>>>
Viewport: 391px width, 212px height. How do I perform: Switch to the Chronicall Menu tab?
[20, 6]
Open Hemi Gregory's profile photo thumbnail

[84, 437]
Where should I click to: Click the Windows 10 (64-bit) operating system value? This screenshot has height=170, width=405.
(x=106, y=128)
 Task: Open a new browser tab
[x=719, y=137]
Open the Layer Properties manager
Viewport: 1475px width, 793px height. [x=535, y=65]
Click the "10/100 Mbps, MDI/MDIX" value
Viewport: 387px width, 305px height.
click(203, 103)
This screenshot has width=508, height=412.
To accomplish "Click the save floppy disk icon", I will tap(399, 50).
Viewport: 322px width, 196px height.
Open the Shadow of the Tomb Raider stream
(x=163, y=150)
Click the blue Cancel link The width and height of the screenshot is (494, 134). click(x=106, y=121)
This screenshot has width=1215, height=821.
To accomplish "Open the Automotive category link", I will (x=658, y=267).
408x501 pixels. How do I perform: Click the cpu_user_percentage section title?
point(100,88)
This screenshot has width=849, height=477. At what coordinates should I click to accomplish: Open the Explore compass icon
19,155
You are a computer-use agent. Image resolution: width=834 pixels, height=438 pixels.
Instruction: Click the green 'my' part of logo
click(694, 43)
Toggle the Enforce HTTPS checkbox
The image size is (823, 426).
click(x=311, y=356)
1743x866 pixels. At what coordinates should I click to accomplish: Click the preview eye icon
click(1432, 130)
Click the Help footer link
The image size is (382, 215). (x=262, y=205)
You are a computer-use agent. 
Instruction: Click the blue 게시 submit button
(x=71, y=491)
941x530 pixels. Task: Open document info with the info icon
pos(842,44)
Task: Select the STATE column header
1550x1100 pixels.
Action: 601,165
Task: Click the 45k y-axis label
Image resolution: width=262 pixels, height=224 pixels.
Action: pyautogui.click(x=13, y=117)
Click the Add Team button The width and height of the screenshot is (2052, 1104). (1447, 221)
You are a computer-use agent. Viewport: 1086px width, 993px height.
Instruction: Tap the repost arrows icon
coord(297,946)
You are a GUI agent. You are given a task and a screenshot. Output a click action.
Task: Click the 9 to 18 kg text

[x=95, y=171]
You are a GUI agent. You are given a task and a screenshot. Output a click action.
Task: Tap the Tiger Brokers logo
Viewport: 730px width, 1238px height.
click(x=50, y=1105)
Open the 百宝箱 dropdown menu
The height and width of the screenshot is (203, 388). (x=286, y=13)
<<<
* TASK REQUIREMENTS *
Would you repeat, exactly and with nothing added, every line from the line containing "Task: Click the 45k y-axis label" through the last line of the records above?

* RESULT OF THIS TASK *
Task: Click the 45k y-axis label
Image resolution: width=262 pixels, height=224 pixels.
Action: pyautogui.click(x=13, y=117)
Click the Add Team button The width and height of the screenshot is (2052, 1104). (1447, 221)
You are a computer-use agent. Viewport: 1086px width, 993px height.
Instruction: Tap the repost arrows icon
coord(297,946)
You are a GUI agent. You are given a task and a screenshot. Output a click action.
Task: Click the 9 to 18 kg text

[x=95, y=171]
You are a GUI agent. You are given a task and a screenshot. Output a click action.
Task: Tap the Tiger Brokers logo
Viewport: 730px width, 1238px height.
click(x=50, y=1105)
Open the 百宝箱 dropdown menu
The height and width of the screenshot is (203, 388). (x=286, y=13)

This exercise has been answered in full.